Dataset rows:
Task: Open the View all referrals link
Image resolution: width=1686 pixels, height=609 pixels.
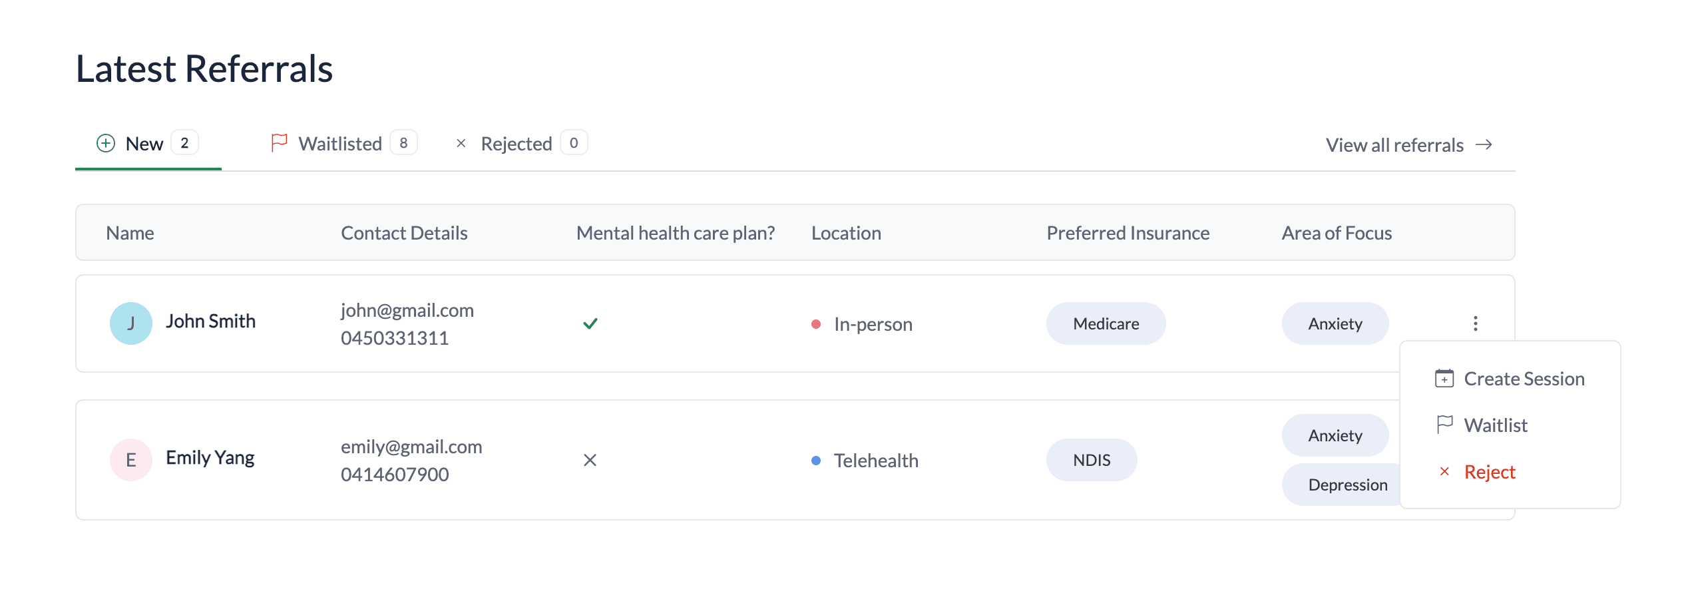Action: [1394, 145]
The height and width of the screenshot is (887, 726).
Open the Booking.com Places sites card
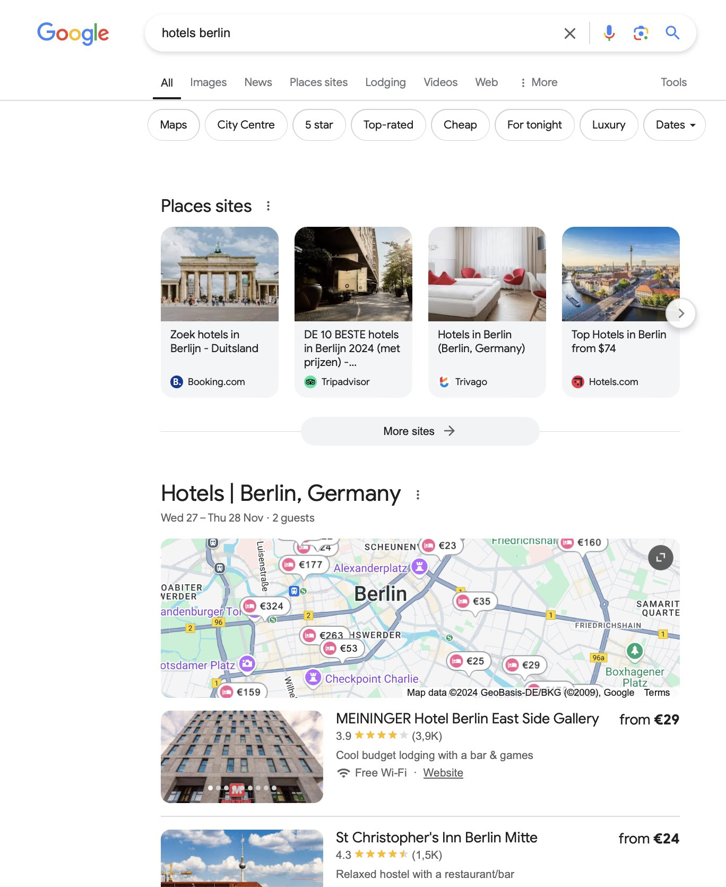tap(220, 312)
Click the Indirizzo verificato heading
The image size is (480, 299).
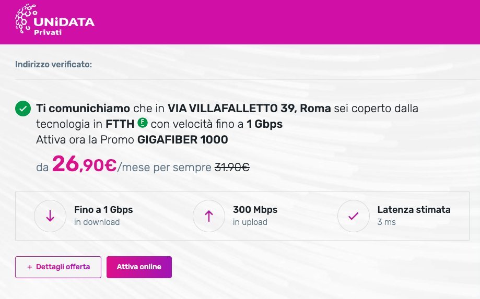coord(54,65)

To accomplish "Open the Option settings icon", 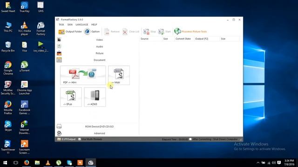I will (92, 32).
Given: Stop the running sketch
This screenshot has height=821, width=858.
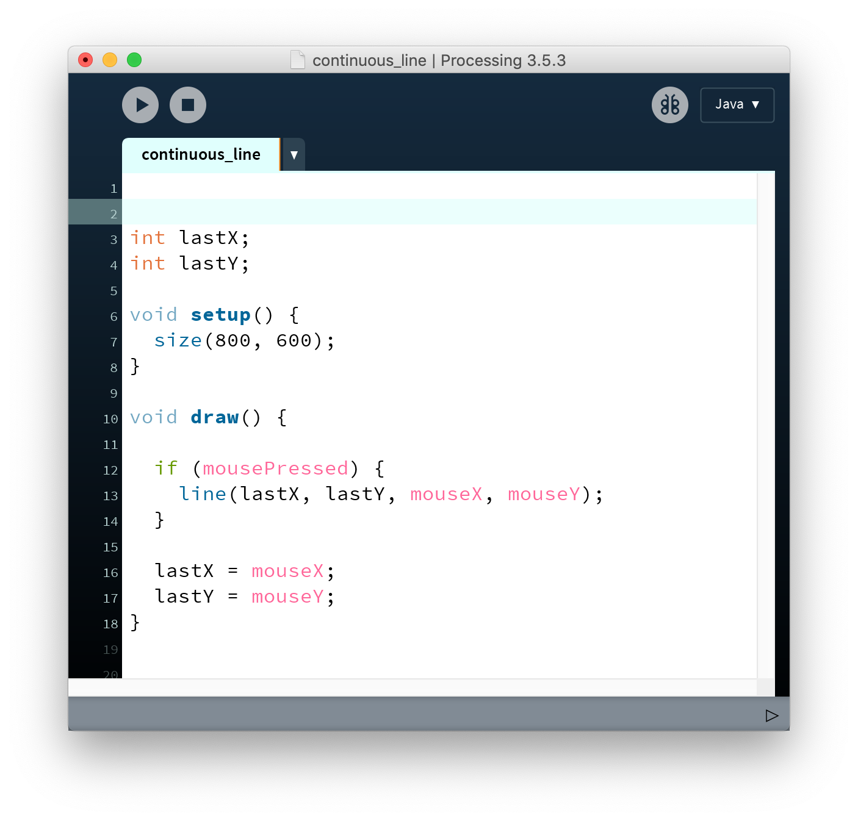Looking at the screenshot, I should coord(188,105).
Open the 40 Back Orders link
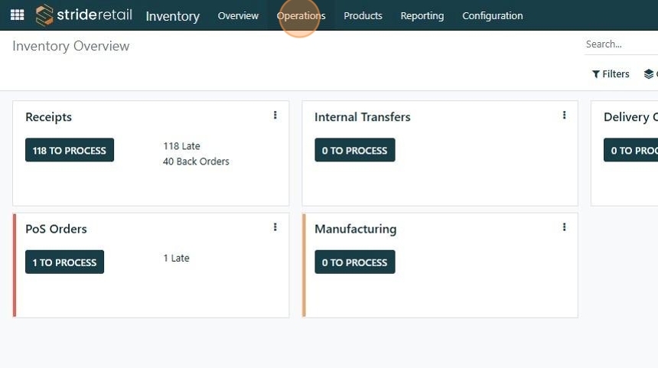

WORK TO DO:
Copy out the material above word for word, starting with the line that contains "Given: Stop the running sketch" and going on through the end of the material. Leave the pictures out.

FINISHED EXERCISE:
Given: Stop the running sketch
This screenshot has height=821, width=858.
Looking at the screenshot, I should coord(188,105).
Open the 40 Back Orders link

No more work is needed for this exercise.